Clearly I3 = I2 + I1, however I am unsure over the voltage of R3. Following from the fact that voltage drops in a closed loop sum to 0, the p.d. across R3 must be 10V, and this is the numerical answer given as the solution. However, I am confused over an alternate approach. The current I1 is equal to 10/30 = 0.333A (using ohm's law), and the current I2 is equal to 12/40 = 0.3A. Hence I3 = 0.6333A. V=IR, so the voltage across R3 equals 19V. What is wrong with this logic? I built the circuit, and found that when the second voltage source, V2, of 12V was added to the circuit, the p.d. across R3 rose by just over a volt. How can this be explained?

Answer 1

If you use superposition you should get the following (Vx = voltage at top of R3, bottom assumed at 0V). Remember, you set all voltage sources but one to zero and then calculate the contribution from each voltage source in turn, then add each contribution.

Vx = 10*7.5/(R1 + 7.5) + 12 * (R1||30)/(10 + R1||30)

= 75/(R1 + 7.5) + 12*R1*3/(R1*4 + 30)

Checking .. if R1 = 0 we get 10V, if R1 = infinity, we get 9V, as expected.

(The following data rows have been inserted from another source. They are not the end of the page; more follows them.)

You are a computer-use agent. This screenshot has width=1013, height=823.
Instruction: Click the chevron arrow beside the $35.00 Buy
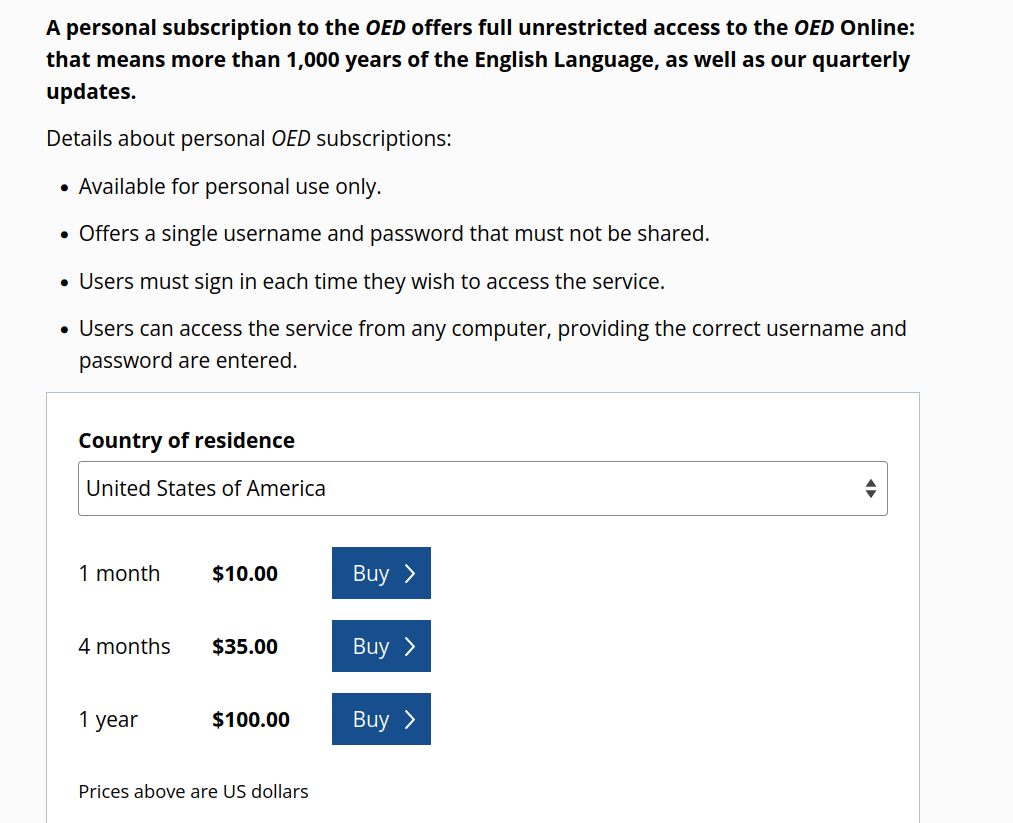click(x=409, y=646)

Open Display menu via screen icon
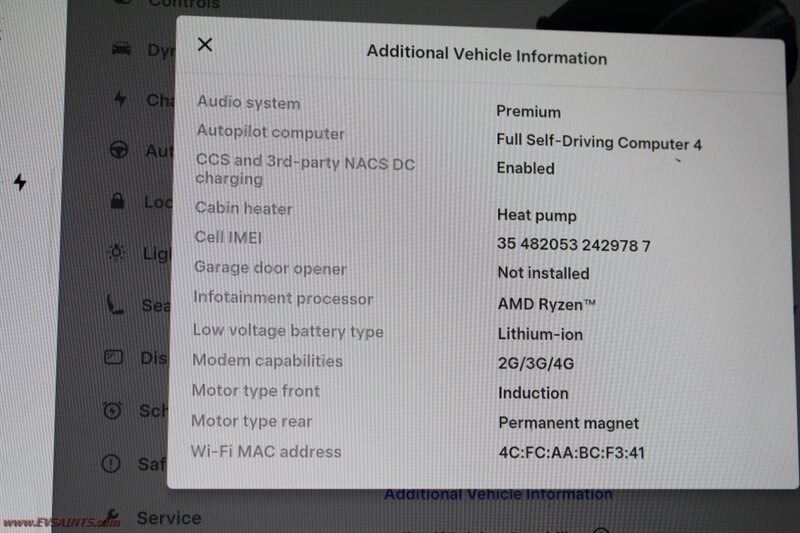coord(113,357)

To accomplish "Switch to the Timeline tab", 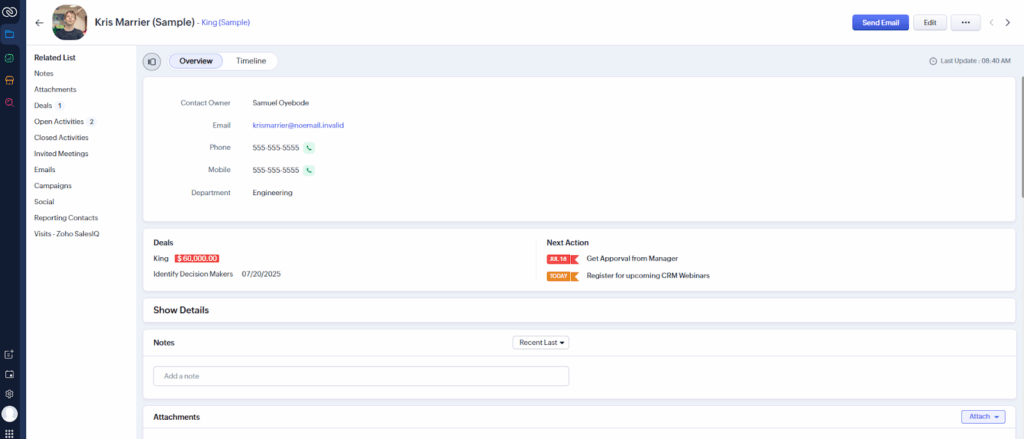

The above can be somewhat simplified into:

\$V_X = 6 \cdot \frac{(3R_1 + 25)}{(2R_1 + 15)} \$

And here is what Vx vs. R1 curve looks like:

Answer 2

I3 = (10-0)/30 = 1/3A

I2 = (12-10)/10 = 2/10 = 1/5A

I1+I2= I3 or I1= I3-I2 = 1/3 - 1/5 = (5-3)/15 = 2/15A

V(R2) = 2V

V(R3) = 10V